[Stored data entries]
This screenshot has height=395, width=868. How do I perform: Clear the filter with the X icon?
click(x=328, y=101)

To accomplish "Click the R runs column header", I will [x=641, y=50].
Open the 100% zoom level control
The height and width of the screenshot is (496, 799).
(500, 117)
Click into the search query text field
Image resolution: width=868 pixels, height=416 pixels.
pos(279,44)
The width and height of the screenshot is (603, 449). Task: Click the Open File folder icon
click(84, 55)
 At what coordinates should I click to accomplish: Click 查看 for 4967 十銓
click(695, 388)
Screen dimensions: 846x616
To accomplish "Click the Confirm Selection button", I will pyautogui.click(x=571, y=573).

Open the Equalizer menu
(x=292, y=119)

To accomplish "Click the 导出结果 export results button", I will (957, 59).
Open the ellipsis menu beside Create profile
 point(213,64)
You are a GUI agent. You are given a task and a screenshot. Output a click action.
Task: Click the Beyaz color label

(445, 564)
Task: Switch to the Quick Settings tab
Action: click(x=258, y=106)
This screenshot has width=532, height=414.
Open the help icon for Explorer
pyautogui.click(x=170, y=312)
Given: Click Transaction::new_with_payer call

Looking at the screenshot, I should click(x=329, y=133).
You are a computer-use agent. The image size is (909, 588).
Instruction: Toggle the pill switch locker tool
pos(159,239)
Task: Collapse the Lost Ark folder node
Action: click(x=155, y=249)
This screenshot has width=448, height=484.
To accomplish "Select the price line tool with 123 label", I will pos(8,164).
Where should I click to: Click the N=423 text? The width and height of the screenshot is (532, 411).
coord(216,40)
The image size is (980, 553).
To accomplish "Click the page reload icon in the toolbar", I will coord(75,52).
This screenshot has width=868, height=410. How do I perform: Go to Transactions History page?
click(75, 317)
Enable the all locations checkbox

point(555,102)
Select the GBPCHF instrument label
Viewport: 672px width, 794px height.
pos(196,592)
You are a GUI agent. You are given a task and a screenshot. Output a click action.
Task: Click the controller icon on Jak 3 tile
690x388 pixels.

**Activity:**
Based on the entries above, please count how many lines contain the string "button", and reply with the figure only.

**Exercise output:**
2